A new state law last year requires counties to draw and submit to the state maps drawn into four tiers identifying where new construction can be built on septic systems or public sewer. Since October, county officials, farmers, developers and environmentalists have quarreled over whether Charles County should approve a map drawn by county staff that preserves more land or one supported by a pro-growth group that would allow more rural development.
Board alternate Dontae Carroll suggested Harford County, where he used to live, as another charter government to emulate, citing the county’s agrarian history and separation from major transit options.
Another optional form of government would be to have the county’s executive duties carried out by a manager appointed by the council, but Collins seemed confident that residents would rather elect an executive.

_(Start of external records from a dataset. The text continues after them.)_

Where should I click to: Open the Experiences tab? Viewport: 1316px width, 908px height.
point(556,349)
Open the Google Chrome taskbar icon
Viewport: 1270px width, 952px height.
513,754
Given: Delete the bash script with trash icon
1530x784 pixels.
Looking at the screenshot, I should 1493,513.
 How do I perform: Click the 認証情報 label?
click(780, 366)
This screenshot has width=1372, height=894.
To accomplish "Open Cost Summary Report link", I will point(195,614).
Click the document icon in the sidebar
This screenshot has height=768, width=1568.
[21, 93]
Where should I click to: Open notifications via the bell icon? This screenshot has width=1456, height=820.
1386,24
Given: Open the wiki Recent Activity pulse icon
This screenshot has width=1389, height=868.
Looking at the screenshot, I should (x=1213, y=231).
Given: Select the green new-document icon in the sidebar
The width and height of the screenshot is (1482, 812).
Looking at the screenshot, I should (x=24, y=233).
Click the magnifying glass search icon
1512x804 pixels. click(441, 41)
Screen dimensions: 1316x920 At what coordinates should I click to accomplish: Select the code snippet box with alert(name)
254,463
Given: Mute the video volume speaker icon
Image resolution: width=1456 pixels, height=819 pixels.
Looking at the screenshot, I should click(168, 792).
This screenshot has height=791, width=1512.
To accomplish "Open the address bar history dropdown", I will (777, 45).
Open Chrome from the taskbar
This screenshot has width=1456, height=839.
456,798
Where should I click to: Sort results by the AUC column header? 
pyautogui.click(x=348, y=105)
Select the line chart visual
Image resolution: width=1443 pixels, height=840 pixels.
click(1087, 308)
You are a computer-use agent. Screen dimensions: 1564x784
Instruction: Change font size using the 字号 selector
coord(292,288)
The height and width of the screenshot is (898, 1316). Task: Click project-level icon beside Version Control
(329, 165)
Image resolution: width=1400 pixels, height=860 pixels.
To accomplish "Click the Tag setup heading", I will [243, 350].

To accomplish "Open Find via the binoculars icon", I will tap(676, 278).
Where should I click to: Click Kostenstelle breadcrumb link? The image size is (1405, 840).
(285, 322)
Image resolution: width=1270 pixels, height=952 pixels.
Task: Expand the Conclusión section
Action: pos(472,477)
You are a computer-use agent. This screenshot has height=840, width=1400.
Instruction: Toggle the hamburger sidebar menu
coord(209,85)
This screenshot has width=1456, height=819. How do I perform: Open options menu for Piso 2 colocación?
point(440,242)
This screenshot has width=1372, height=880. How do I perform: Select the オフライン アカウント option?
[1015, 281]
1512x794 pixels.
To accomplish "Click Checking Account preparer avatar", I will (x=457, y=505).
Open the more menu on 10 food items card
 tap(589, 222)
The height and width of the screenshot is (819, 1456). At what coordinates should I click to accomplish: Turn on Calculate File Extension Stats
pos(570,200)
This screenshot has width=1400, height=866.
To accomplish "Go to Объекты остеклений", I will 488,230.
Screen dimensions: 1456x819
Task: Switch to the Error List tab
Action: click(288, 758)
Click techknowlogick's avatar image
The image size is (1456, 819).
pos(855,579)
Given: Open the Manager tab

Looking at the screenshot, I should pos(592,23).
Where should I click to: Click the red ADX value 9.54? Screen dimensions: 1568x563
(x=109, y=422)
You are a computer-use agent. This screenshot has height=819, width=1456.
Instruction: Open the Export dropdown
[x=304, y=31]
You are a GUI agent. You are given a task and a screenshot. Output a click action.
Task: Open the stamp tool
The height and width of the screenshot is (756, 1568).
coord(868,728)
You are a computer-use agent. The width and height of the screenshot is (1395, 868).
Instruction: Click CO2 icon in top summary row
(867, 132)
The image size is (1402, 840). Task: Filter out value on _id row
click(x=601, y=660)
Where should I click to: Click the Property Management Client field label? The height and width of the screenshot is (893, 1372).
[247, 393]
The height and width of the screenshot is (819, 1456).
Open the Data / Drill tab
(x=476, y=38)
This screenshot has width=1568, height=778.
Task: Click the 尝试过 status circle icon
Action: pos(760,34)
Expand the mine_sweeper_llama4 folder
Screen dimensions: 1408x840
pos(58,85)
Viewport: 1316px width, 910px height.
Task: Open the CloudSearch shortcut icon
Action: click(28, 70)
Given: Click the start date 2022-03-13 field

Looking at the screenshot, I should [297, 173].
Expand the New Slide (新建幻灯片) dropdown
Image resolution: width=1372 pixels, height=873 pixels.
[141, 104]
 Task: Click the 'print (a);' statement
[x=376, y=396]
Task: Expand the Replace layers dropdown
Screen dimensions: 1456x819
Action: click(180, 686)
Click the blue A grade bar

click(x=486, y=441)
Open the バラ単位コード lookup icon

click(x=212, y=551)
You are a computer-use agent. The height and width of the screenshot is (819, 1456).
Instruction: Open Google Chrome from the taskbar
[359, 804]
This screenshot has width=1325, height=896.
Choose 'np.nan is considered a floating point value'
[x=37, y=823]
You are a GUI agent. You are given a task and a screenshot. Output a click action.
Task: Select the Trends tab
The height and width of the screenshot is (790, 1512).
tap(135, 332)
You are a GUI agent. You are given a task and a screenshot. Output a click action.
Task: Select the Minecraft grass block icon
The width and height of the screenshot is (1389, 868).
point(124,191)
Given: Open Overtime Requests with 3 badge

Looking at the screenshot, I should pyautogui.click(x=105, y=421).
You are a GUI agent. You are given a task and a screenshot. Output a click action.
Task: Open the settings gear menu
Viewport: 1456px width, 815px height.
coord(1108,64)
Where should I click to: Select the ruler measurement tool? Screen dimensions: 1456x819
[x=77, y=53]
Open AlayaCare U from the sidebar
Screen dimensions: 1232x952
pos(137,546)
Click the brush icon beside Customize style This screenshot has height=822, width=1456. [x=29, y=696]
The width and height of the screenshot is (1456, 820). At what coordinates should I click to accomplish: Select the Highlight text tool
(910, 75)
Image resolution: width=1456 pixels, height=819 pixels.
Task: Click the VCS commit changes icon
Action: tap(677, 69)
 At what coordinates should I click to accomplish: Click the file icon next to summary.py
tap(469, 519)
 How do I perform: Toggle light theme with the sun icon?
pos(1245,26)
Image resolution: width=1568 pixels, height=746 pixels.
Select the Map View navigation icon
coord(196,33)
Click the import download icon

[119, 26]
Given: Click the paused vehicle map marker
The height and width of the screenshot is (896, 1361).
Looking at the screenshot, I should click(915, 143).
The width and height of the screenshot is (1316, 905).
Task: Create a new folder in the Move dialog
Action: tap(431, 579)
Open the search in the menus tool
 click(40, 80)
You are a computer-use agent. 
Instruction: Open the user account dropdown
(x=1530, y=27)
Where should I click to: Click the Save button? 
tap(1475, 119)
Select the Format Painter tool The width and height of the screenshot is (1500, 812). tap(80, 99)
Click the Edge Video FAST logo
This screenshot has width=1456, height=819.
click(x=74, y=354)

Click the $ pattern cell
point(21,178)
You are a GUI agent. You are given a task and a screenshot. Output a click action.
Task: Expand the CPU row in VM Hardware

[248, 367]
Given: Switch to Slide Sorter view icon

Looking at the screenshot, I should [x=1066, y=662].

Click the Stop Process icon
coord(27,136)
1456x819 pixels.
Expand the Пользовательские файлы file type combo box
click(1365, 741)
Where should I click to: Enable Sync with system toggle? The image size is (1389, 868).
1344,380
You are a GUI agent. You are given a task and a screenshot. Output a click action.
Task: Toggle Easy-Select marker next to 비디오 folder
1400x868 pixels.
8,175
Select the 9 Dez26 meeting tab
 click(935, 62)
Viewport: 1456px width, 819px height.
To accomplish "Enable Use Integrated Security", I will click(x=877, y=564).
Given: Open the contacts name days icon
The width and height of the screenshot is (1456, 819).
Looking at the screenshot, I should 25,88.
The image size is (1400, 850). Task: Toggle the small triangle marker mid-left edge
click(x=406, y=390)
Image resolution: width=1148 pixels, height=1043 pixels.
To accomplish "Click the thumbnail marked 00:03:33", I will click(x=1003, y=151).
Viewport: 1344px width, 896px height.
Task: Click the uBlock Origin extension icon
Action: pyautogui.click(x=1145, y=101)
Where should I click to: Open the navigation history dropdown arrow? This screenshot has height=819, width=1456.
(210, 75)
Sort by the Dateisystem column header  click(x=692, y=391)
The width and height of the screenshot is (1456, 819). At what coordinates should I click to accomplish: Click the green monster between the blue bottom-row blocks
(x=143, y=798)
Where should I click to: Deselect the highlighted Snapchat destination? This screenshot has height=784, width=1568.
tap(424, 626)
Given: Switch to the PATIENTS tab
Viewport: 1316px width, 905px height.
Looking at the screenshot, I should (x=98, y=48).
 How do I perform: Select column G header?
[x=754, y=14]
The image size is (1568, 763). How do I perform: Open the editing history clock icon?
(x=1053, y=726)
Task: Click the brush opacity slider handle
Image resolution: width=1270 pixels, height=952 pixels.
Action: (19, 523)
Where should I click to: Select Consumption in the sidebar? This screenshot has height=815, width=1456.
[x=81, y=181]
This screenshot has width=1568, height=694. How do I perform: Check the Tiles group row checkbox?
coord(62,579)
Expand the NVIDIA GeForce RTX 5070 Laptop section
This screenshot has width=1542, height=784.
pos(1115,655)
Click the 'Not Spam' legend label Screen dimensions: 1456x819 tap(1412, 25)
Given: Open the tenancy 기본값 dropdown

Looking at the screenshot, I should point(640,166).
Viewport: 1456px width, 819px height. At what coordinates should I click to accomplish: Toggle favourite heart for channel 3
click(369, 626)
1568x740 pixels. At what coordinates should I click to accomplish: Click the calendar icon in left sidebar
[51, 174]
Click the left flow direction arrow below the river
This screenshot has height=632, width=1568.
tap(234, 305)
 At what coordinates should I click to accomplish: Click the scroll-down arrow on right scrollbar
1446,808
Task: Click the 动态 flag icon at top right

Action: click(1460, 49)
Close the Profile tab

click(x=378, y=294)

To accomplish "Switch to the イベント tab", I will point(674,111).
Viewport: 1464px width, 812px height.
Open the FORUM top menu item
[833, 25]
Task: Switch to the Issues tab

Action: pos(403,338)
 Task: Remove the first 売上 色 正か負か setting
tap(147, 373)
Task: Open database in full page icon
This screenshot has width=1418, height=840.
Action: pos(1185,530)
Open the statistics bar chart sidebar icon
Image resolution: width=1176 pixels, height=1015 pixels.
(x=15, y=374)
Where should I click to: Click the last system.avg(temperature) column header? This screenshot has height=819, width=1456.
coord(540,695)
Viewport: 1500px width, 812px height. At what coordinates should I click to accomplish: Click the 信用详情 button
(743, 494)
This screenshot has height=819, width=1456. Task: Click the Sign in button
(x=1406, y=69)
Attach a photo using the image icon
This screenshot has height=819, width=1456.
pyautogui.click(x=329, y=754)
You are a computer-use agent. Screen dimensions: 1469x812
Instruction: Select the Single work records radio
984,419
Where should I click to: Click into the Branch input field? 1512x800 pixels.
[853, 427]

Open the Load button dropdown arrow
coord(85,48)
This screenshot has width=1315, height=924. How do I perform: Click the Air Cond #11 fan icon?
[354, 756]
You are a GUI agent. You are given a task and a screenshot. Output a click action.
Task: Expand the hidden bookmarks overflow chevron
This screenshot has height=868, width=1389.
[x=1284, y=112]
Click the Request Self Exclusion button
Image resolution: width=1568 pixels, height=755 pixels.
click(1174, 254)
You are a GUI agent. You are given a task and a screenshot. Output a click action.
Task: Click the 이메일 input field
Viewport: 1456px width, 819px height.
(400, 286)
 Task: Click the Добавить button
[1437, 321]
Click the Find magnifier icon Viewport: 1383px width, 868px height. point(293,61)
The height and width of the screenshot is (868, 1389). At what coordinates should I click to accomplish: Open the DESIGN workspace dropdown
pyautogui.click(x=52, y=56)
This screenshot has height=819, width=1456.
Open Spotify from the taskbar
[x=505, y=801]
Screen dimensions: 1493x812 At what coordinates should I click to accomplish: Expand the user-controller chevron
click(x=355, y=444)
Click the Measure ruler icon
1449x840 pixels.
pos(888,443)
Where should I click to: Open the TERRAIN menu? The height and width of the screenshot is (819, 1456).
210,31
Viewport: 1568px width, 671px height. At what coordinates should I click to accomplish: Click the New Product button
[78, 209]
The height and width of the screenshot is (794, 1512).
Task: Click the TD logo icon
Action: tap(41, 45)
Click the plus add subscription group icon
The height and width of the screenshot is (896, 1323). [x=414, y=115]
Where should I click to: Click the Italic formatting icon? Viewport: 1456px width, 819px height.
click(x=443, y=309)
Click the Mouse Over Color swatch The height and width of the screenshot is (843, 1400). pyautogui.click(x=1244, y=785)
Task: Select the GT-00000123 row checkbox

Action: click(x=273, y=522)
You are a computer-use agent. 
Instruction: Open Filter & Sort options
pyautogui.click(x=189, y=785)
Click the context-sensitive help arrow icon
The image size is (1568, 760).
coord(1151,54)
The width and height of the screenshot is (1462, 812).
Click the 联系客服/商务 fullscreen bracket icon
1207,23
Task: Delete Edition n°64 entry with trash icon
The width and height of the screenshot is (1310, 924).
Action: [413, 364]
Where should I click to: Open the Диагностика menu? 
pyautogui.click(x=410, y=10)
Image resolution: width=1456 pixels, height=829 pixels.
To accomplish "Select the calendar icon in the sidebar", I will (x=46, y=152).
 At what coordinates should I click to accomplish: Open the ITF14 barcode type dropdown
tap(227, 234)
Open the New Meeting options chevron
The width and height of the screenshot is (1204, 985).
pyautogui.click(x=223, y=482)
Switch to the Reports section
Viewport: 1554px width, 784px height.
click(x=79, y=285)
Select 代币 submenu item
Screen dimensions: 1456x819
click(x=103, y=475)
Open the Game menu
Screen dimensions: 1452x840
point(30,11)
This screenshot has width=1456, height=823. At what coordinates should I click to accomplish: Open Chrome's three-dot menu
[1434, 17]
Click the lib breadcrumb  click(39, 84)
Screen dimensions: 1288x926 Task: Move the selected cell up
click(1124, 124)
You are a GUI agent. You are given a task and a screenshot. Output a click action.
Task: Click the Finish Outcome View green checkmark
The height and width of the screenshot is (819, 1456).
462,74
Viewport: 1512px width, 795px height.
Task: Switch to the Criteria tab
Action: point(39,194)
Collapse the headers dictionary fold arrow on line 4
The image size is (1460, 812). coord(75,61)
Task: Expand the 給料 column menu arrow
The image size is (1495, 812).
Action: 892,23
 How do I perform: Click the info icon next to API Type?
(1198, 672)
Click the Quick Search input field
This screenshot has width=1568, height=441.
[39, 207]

He cited public opposition in Michigan to the state’s takeover of Detroit, where fiscal malaise has prompted the governor to recommend appointment of an emergency fiscal manager for the city.
Collins floated several other ideas, such as creating election districts for the board of education, transitioning away from the sheriff’s office as the county’s primary law enforcement agency and incorporating Waldorf, which he guessed would be “the third or fourth largest city in the state.”
Of the 518 cities or towns in Maryland where population was counted as part of the 2010 census, Waldorf ranks as the fifth-largest, behind Baltimore, Columbia, Germantown and Silver Spring.
Robinson and Kelly also voiced support for electing council members by the district they represent. Currently, all five county commissioners are elected at-large, even though four of them represent specific districts.
Due to being elected at large, Robinson and Kelly said, the commissioners are forced to spend less time in their districts and more time courting voters in Waldorf, where nearly half of the county’s population lives, according to census data.
“I don’t think Waldorf should be California, and that’s what it’s become,” Robinson said in reference to the clout California’s 55 electoral votes hold in presidential elections.
“Right now, the way we’ve developed, it doesn’t matter. The north part of the county is going to carry the election,” Kelly said.
Electing local representatives by district also would free them up to pursue area-specific projects rather than having to publicly tailor programs to the whole county, she added.
Board member and former Charles County state’s attorney Leonard C. Collins Jr. countered that electing the commissioners by district might incentivize gerrymandering in the future.
Commissioners Debra M. Davis (D) and Bobby Rucci (D) will speak to the board at a later date.